German Catholic theologian

Johann Baptist Lüft (30 March 1801 in Hechtsheim - 23 April 1870 in Darmstadt) was a German Catholic theologian, known for his contributions made to the Catholic elementary school system in Hesse.

He received his education at the episcopal school in Mainz. In 1824 he was ordained as a priest, and later on, he taught classes at the Catholic seminary in Mainz. In 1830 he relocated to Giessen as a pastor and a professor to the theological faculty at the university. In 1835 he became a pastor and superintendent in Darmstadt, then in 1852 was appointed Ehrendomkapitular (honorary canon) at Mainz Cathedral.

== Published works ==
With Johannes von Kuhn, Johann Nepomuk Locherer and Franz Anton Staudenmaier, he was co-editor of the publication "Mitherausgeber der Jahrbücher für Theologie und christliche Philosophie". The following is a list of his noteworthy written efforts:
- Betrachtungen über die neuesten Angriffe auf die Ehre der katholischen Kirche. Epistel an Röhr in Weimar und Zimmermann in Darmstadt, 1839 - Reflections on the latest attacks on the honor of the Catholic Church.

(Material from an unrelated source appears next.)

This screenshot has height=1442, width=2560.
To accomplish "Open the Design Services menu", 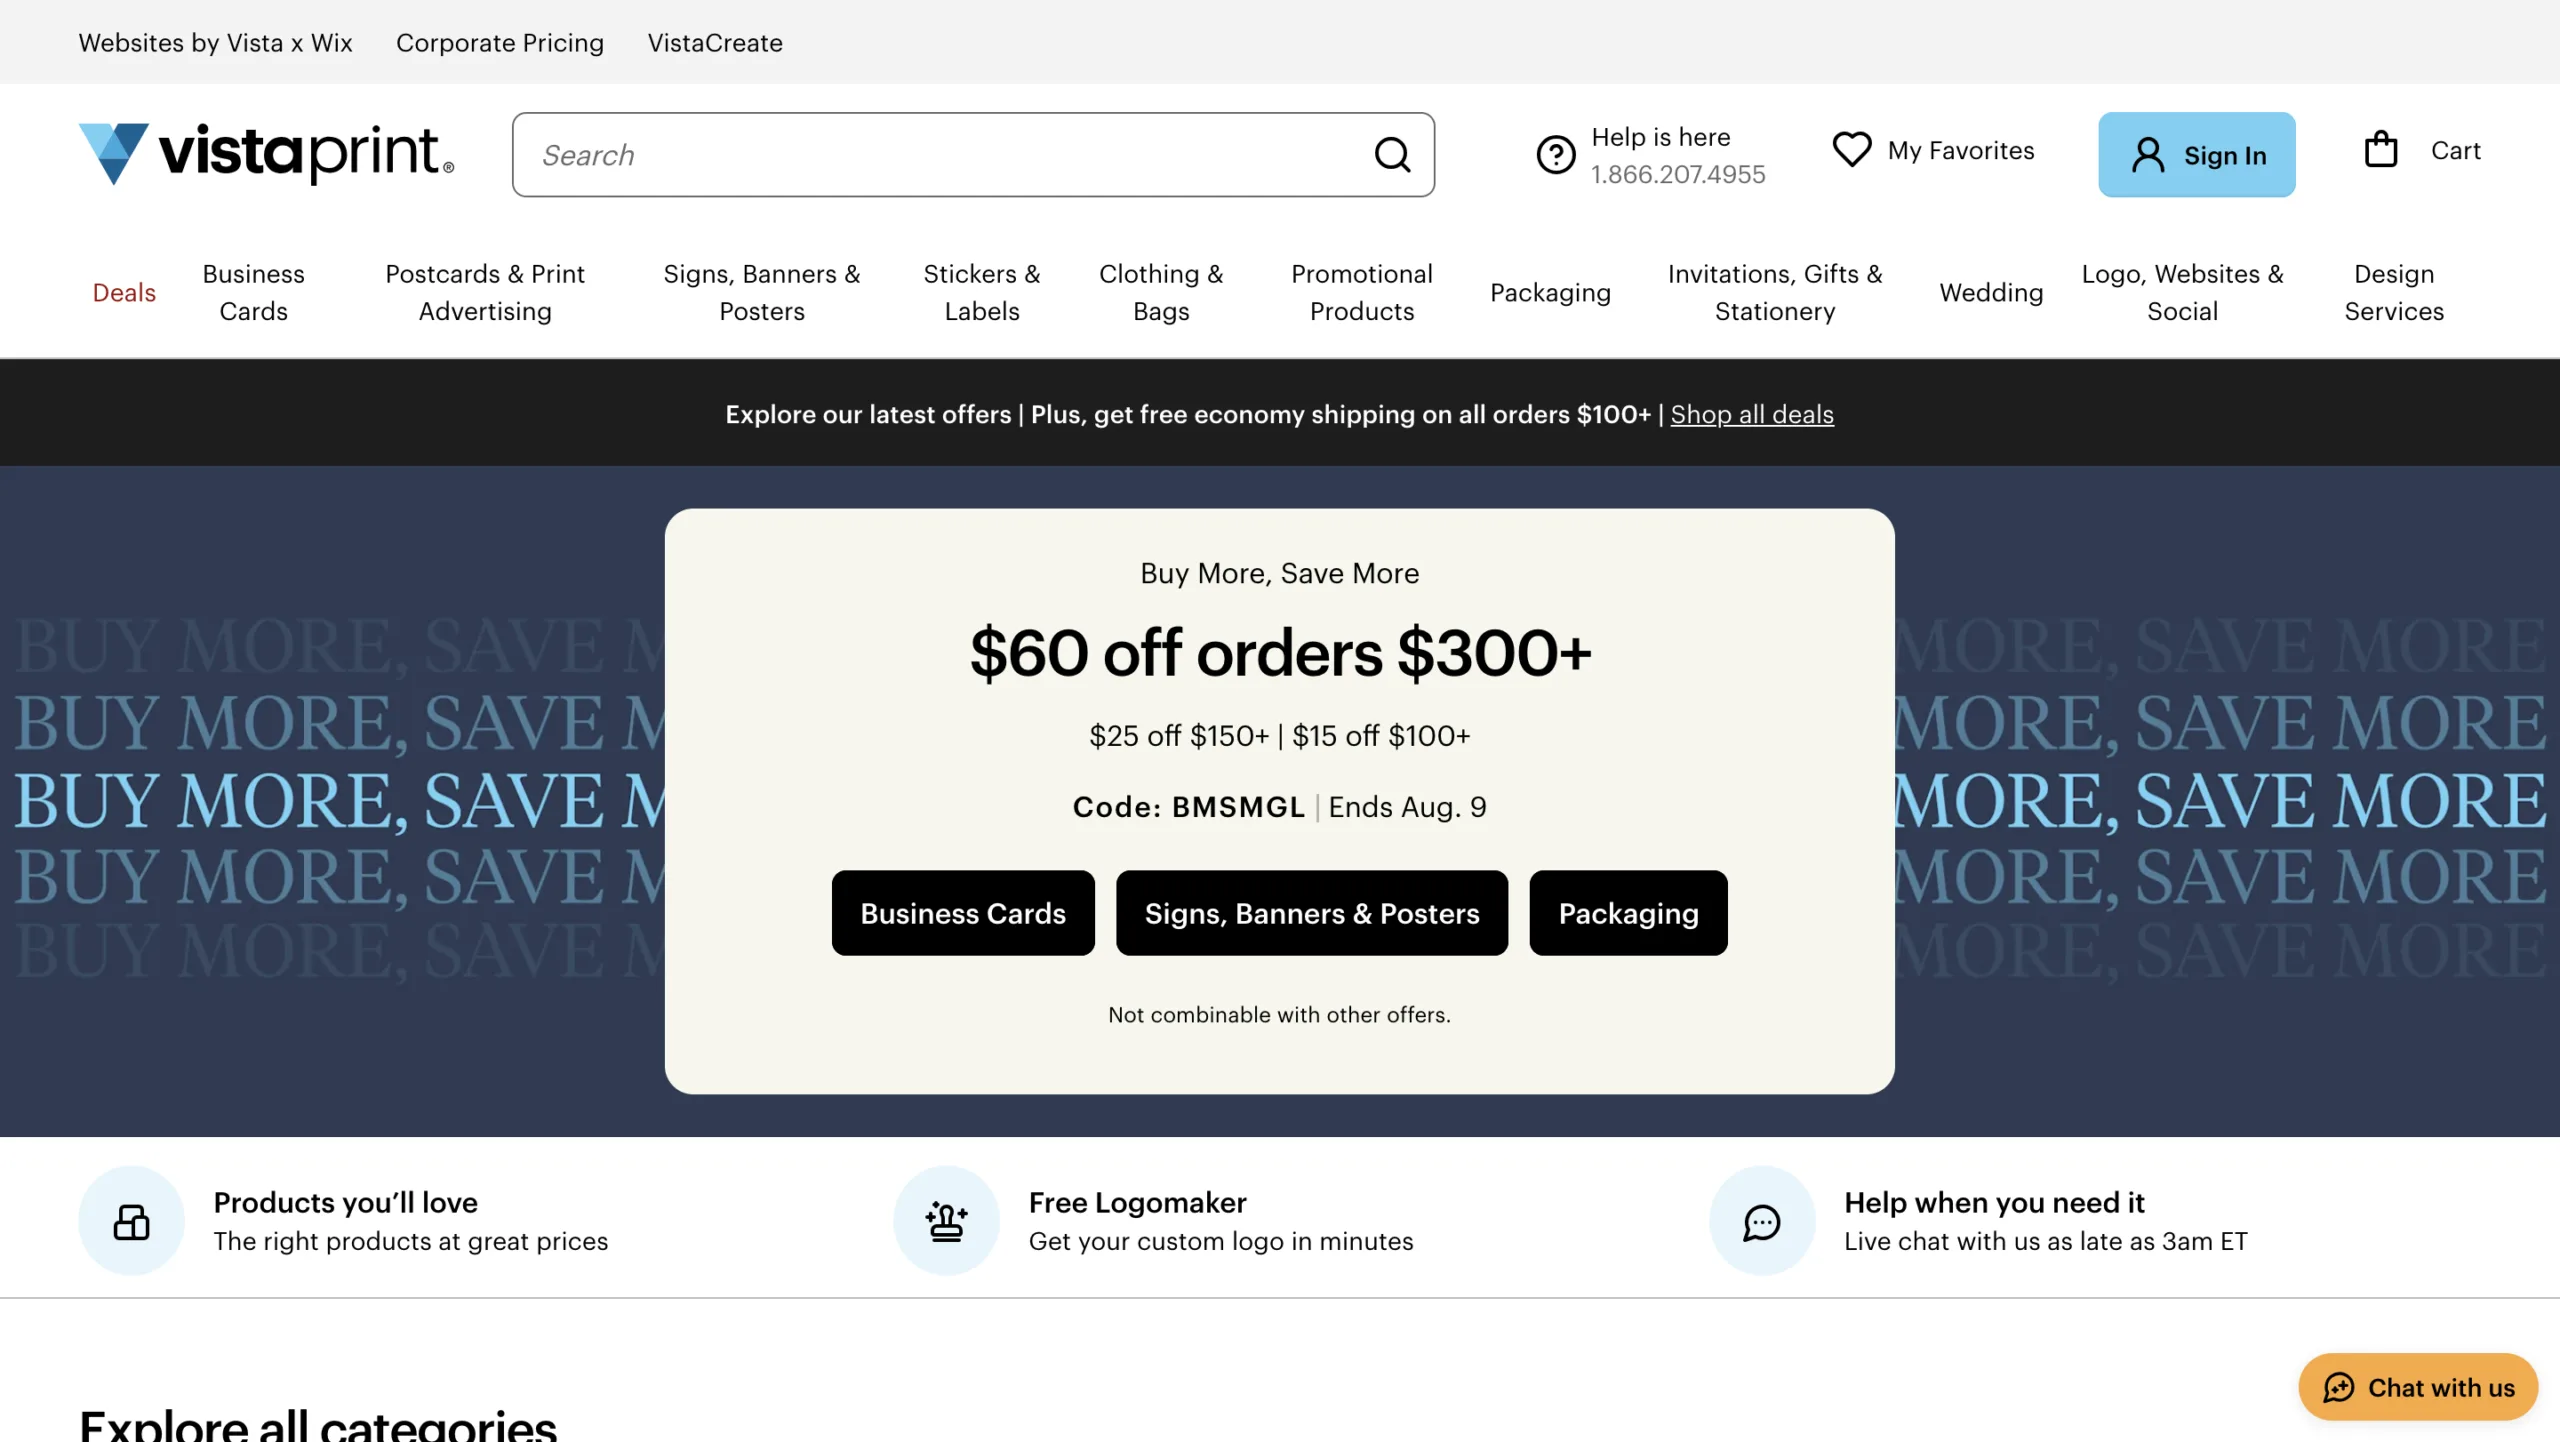I will pyautogui.click(x=2394, y=292).
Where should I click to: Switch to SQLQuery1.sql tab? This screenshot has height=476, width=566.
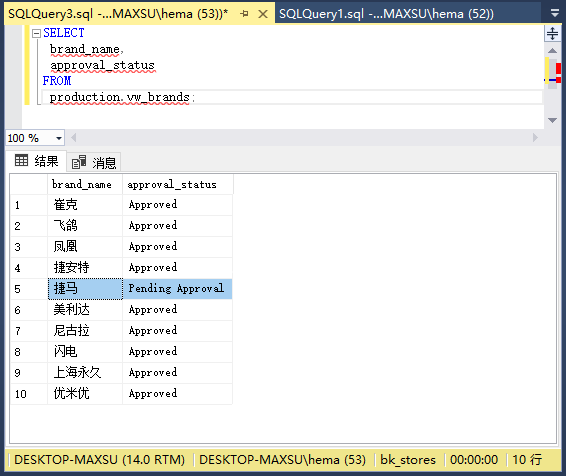click(x=386, y=14)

Epistle to Johann Friedrich Röhr in Weimar and Karl Zimmermann in Darmstadt.
- Liturgik oder wissenschaftliche Darstellung des katholischen Cultus, 1844–47 - Liturgic or scientific representation of Catholicism.
- Betrachtungen über den christlichen Glauben und das christliche Leben (sermons), 1852 - Reflections on the Christian faith and the Christian life.